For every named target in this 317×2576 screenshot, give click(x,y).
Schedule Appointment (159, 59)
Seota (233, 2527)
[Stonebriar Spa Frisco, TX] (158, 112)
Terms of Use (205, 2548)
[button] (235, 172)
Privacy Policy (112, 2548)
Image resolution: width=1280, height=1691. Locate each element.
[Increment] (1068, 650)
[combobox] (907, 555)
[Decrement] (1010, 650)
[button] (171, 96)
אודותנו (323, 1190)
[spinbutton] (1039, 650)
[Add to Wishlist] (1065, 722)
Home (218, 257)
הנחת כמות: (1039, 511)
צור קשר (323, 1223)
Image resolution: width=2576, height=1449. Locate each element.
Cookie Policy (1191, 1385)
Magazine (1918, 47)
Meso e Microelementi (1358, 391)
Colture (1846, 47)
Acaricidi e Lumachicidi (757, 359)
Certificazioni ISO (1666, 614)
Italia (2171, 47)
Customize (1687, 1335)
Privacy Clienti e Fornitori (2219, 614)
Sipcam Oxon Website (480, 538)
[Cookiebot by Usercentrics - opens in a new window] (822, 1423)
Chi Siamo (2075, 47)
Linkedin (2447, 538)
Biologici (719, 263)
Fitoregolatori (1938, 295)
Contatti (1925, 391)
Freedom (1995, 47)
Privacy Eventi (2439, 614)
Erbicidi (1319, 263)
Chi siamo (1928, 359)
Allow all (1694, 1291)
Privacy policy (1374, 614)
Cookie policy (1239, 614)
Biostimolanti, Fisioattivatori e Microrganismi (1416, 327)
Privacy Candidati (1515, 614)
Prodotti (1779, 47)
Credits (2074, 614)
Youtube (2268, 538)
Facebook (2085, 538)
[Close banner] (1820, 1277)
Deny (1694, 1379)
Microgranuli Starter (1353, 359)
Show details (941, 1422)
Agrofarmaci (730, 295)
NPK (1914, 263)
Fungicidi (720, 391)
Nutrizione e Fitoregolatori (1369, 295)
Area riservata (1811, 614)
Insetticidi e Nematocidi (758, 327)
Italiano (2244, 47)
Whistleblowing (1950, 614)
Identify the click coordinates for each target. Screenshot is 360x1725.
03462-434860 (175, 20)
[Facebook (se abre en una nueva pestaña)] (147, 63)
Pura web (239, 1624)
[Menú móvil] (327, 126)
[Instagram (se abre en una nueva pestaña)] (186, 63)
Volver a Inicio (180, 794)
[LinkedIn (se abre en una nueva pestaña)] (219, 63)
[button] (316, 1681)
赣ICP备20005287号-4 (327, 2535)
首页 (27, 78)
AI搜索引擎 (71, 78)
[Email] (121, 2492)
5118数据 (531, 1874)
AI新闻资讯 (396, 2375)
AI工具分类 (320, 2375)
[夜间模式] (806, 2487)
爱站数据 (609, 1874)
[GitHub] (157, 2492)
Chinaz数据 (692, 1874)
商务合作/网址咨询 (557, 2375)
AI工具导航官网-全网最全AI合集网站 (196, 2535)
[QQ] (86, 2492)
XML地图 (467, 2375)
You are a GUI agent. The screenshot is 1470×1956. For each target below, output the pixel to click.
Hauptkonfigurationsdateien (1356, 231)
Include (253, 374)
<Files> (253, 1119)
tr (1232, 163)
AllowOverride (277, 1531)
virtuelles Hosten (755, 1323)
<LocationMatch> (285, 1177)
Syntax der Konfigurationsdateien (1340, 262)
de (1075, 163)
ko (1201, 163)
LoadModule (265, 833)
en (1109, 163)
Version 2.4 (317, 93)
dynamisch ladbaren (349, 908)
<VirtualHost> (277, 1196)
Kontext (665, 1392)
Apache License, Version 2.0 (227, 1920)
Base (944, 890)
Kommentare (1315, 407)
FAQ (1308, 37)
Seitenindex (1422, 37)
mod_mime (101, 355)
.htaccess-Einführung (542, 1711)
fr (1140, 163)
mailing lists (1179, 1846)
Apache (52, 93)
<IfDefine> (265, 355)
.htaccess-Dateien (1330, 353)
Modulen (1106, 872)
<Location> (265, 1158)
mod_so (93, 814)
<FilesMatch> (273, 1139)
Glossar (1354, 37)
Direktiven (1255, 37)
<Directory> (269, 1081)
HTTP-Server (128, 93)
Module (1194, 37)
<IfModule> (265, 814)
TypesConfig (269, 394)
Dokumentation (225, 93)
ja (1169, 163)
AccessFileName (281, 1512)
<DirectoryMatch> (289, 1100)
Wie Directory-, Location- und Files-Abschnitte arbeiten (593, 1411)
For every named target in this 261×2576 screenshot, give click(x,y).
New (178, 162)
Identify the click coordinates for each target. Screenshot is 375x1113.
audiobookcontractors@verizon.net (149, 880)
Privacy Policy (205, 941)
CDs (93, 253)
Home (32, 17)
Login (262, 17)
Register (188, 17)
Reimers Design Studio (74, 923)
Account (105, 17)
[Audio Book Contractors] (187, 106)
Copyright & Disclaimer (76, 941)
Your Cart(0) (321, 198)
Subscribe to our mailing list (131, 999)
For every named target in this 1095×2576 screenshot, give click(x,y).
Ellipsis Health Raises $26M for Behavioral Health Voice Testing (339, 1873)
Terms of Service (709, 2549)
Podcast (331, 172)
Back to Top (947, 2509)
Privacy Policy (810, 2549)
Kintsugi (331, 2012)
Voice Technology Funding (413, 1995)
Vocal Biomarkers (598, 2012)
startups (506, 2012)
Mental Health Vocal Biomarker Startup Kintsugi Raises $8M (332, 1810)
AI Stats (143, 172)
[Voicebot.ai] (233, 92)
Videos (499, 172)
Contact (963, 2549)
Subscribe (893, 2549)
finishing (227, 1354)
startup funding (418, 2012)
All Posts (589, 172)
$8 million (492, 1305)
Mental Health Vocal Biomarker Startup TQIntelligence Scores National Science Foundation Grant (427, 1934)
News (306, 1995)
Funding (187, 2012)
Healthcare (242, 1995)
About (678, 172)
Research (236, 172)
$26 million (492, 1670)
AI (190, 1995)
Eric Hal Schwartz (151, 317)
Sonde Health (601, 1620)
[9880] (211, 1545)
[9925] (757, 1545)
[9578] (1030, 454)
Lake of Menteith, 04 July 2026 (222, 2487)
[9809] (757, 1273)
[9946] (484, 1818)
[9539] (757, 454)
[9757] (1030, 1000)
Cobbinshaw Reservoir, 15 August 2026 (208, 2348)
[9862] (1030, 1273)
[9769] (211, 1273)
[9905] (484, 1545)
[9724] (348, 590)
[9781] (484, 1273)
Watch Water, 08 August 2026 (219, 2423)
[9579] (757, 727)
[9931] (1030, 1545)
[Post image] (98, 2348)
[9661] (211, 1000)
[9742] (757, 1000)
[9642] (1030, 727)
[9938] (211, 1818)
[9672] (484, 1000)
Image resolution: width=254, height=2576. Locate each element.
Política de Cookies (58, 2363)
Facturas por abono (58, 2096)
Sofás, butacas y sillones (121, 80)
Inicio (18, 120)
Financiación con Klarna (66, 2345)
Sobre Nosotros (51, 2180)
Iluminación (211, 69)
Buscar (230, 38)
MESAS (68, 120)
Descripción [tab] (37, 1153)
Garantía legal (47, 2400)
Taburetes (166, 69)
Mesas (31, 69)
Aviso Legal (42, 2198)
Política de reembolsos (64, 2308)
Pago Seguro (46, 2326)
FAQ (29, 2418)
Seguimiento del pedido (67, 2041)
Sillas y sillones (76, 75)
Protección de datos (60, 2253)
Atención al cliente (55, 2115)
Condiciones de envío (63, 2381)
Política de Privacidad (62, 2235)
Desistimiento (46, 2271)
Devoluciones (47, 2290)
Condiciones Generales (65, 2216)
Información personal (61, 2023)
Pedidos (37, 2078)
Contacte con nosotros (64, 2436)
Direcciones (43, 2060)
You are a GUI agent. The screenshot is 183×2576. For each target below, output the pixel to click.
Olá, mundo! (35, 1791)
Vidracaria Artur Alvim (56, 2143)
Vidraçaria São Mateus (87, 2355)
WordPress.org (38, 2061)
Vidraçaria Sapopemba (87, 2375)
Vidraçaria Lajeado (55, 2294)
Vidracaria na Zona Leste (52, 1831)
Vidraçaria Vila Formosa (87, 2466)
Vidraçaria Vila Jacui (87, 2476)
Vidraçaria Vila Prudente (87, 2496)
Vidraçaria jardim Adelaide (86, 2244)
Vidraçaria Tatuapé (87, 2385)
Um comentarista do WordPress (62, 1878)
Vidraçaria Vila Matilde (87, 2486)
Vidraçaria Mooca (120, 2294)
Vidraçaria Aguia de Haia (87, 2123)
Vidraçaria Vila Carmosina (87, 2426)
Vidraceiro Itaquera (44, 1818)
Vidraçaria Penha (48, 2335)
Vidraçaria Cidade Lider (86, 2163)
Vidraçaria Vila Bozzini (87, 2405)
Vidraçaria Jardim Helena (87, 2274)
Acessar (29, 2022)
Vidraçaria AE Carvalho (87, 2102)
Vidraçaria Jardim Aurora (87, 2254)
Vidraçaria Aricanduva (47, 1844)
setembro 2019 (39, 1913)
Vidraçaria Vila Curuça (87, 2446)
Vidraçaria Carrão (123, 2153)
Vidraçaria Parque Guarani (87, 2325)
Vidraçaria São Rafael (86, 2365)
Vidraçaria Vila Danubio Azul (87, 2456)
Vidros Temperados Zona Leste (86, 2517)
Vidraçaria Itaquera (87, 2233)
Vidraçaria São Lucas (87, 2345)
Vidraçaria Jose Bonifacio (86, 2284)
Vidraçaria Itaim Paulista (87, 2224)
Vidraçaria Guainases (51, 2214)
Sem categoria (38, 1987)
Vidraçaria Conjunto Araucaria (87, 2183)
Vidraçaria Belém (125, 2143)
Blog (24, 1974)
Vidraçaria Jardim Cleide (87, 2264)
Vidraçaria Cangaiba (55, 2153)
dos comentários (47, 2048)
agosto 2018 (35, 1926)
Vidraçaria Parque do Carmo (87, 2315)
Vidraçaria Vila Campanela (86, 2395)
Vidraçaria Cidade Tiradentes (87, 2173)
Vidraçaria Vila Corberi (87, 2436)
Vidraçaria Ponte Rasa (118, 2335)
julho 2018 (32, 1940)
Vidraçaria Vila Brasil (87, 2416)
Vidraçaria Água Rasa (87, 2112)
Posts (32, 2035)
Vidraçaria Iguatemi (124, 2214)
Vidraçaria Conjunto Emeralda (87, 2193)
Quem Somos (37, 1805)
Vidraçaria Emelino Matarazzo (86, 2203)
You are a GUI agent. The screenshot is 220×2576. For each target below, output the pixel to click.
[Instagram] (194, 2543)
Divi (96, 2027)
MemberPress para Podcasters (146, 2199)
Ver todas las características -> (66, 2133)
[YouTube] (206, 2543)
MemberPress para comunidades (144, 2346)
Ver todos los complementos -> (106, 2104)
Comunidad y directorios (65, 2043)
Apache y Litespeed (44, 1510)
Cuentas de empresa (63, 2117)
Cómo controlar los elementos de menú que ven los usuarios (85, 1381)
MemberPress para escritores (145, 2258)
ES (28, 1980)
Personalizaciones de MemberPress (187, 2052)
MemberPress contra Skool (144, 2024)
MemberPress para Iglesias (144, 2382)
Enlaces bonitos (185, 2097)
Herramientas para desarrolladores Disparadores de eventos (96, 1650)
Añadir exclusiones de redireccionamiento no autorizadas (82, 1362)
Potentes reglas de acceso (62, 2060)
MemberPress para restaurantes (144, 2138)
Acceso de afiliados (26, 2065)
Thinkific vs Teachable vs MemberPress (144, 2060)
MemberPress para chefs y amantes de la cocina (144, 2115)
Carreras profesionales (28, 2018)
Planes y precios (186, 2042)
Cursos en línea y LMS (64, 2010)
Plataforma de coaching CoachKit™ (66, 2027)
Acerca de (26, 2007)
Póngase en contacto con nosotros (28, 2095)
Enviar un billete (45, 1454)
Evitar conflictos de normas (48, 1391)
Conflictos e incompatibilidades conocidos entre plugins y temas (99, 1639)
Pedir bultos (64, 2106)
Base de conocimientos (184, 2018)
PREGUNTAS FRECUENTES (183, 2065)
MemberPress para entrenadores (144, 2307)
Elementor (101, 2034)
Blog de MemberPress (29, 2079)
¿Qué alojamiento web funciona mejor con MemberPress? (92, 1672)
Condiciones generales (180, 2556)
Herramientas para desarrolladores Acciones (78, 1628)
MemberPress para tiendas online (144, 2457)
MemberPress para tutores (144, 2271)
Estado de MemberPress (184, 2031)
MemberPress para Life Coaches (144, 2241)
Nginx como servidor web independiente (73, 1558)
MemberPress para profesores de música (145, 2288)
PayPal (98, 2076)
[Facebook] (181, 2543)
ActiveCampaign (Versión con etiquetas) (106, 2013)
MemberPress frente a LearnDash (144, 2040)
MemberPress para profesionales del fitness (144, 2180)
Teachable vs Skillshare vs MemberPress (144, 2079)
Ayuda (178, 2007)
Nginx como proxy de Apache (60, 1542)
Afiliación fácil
+ + + +
Exercise details:
Scan the lines above for "Erbicidi (1319, 263)" and for "tr (1232, 163)". Repeat exactly the line holding each of them and every line in between.

Result for this task:
Erbicidi (1319, 263)
Chi siamo (1928, 359)
Allow all (1694, 1291)
Privacy policy (1374, 614)
Cookie policy (1239, 614)
Biostimolanti, Fisioattivatori e Microrganismi (1416, 327)
Privacy Candidati (1515, 614)
Prodotti (1779, 47)
Credits (2074, 614)
Youtube (2268, 538)
Facebook (2085, 538)
[Close banner] (1820, 1277)
Deny (1694, 1379)
Microgranuli Starter (1353, 359)
Show details (941, 1422)
Agrofarmaci (730, 295)
NPK (1914, 263)
Fungicidi (720, 391)
Nutrizione e Fitoregolatori (1369, 295)
Area riservata (1811, 614)
Insetticidi e Nematocidi (758, 327)
Italiano (2244, 47)
Whistleblowing (1950, 614)
Identify the click coordinates for each target. Screenshot is 360x1725.
03462-434860 (175, 20)
[Facebook (se abre en una nueva pestaña)] (147, 63)
Pura web (239, 1624)
[Menú móvil] (327, 126)
[Instagram (se abre en una nueva pestaña)] (186, 63)
Volver a Inicio (180, 794)
[LinkedIn (se abre en una nueva pestaña)] (219, 63)
[button] (316, 1681)
赣ICP备20005287号-4 (327, 2535)
首页 (27, 78)
AI搜索引擎 (71, 78)
[Email] (121, 2492)
5118数据 (531, 1874)
AI新闻资讯 (396, 2375)
AI工具分类 (320, 2375)
[夜间模式] (806, 2487)
爱站数据 (609, 1874)
[GitHub] (157, 2492)
Chinaz数据 (692, 1874)
商务合作/网址咨询 (557, 2375)
AI工具导航官网-全网最全AI合集网站 (196, 2535)
[QQ] (86, 2492)
XML地图 (467, 2375)
You are a GUI agent. The screenshot is 1470×1956. For each target below, output the pixel to click.
Hauptkonfigurationsdateien (1356, 231)
Include (253, 374)
<Files> (253, 1119)
tr (1232, 163)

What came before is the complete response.